If you read this blog regularly, you’ve probably noticed that I talk a lot about overcoming fear. One of the greatest gifts has been the connections I’ve been able to make between my sports and fitness and the rest of life. It helps me learn, grow and build confidence unlike anything else. This is why I call it The Stretch Life … it’s about stretching myself both in body and mind.
Yesterday was no exception. I finally hiked the entire Headwaters ridge in Big Sky, to a chute called Second Fork. Technically, Third Fork is the final final chute, but I’m giving myself a pass on this one, since ski patrol was doing their sweeps behind Tim and I, and we had to hurry up. So there.
I hiked this area earlier this season, but less than half as far. The rest of it was elusive, mainly because of panic sparked by vertigo and fueled by a very active imagination. Yup, a few weeks ago I had a full-blown panic attack …. while hiking a narrow, icy, snowy ridge with rocky drops on either side … in ski boots and with my skis strapped to my back.
Yeah, no fun. Do not recommend.
Needless to say, I had to bail on that hike. And ever since, I’ve been determined to get back out there and do it, despite not only my general discomfort, but also the new fear (greaaaaaat) that I might have a panic attack.
Yesterday was the perfect day to try for it. It wasn’t too windy, the snow was good and visibility was decent. Because I knew there was a possibility this could go south, I decided to face it with some extra preparation:
The right gear.
Part of my panic stemmed from not trusting my footing on slippery, rocky, narrow sections. As a result, I got overwhelmed with the thought of falling and tumbling down the rocky face. Full-on crampons would be overkill, so I got myself a pair of rubber grips for the bottom of my ski boots. They’re actually intended to wear off the slopes to prevent slipping in the parking lot (ha!), but I discovered that they kick ass for providing a lot more traction while doing this kind of hike.
A plan for panic.
As I climbed the initial, easier section, I planned what I would do if I started to feel panicky. The last time it happened, I froze, and the longer I stayed still, the more the panic built, until it was beyond my control. So I decided that I would give my panic a time limit. If I started to freak out, I would stop and take 5 deep, slow breathes, remind myself that everything is OK, and then keep moving. I ended up using this technique a few times and it worked great, and gave me a sense of being in command of my reactions.
Tools to focus.
On hikes like this, you need to pay attention and stay focused, even if you’re comfortable and not panicking. It’s still a no fall zone, and each step should be deliberate. I found great comfort in focusing on two steps at a time. No more, no less. I also found it helpful to literally look only at those two steps, rather than staring down the mountain or looking to see what’s far ahead on the trail. This kept my vertigo in check. After awhile, I got into a zen-like zone, and felt myself relaxing into a steady pace.

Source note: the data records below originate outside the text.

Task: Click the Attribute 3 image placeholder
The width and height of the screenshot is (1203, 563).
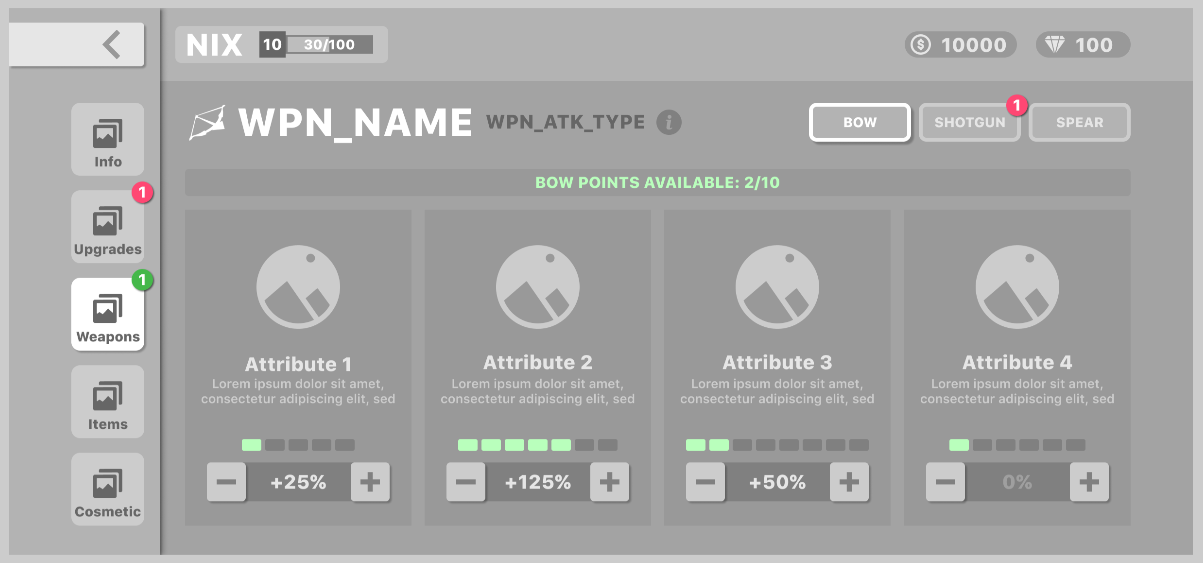Action: tap(777, 288)
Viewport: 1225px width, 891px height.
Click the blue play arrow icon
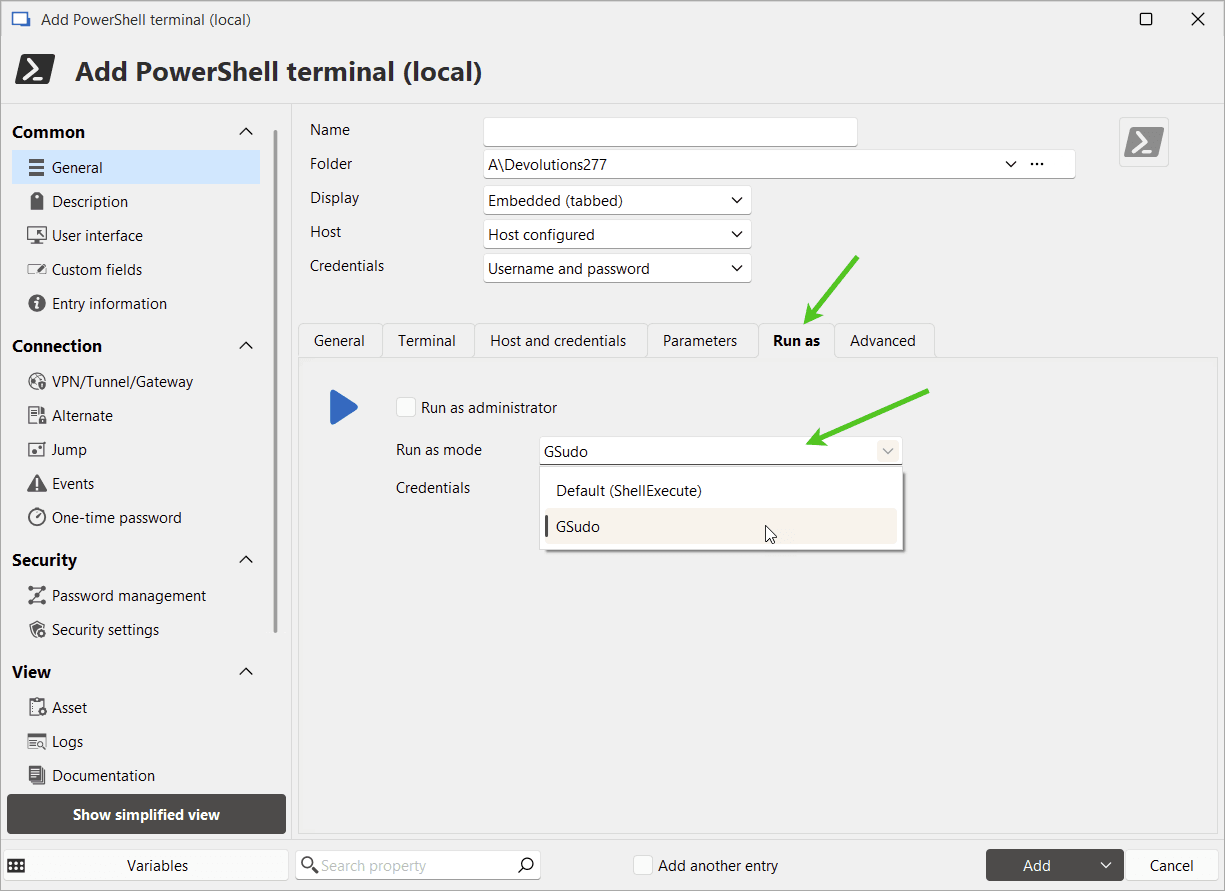(343, 407)
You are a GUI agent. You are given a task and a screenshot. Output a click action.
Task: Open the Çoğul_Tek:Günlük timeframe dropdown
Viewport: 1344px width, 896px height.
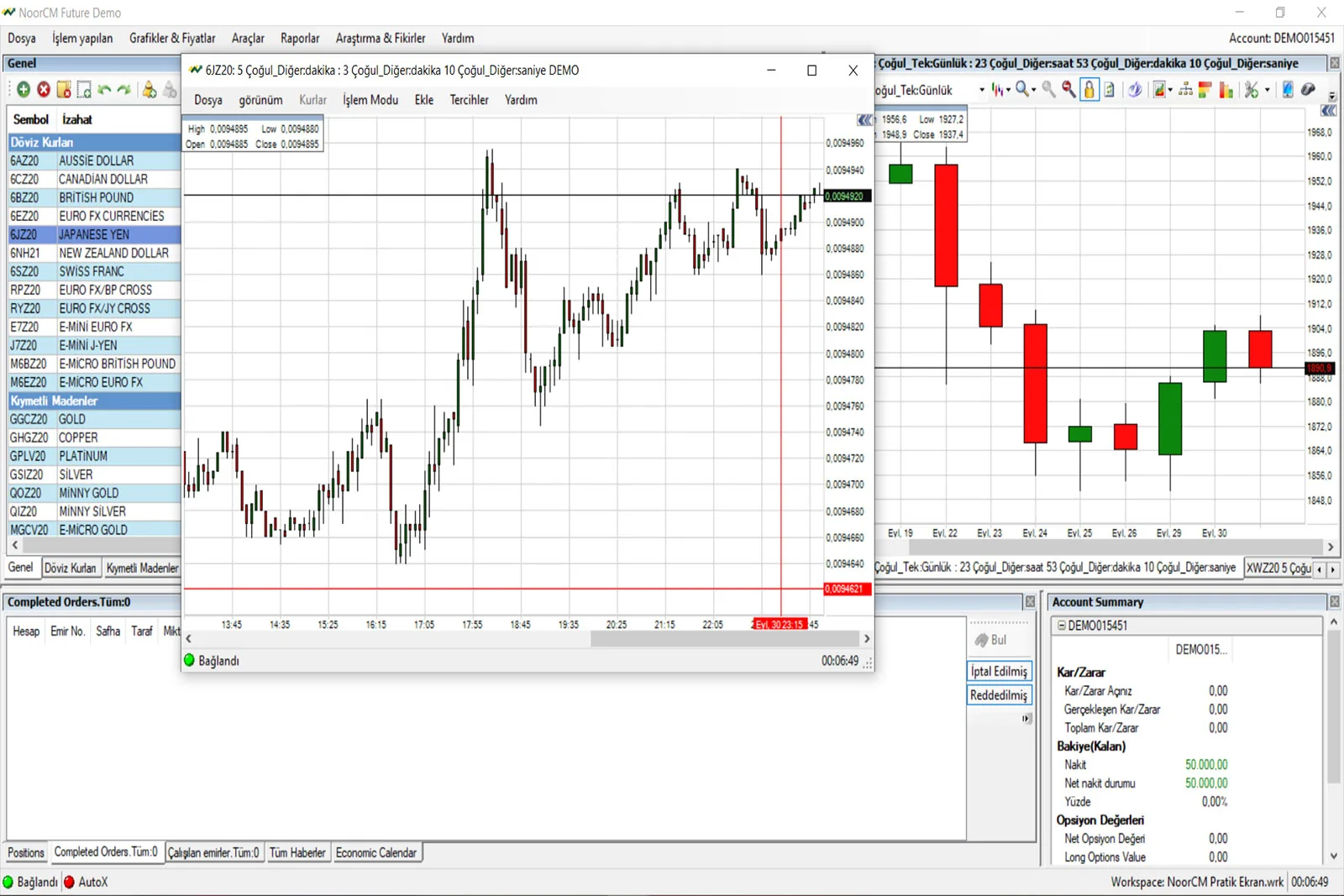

The last section of the hike was a crawl/scramble up a steep face, which was fortunately already bootpacked. But still, I’d never done anything like this before. When I saw it, I all of a sudden felt mentally fried. I asked Tim if maybe it would be best if we just skied from that point instead (which would have been First Fork). He reminded me that I could do it, and that the sense of accomplishment would be worth it. Translation: you got this far, don’t wuss out!
So press ahead I did. Like many things, the anticipation while looking up at the face was scarier than actually doing it. I got a huge rush and (gasp!) found myself enjoying it!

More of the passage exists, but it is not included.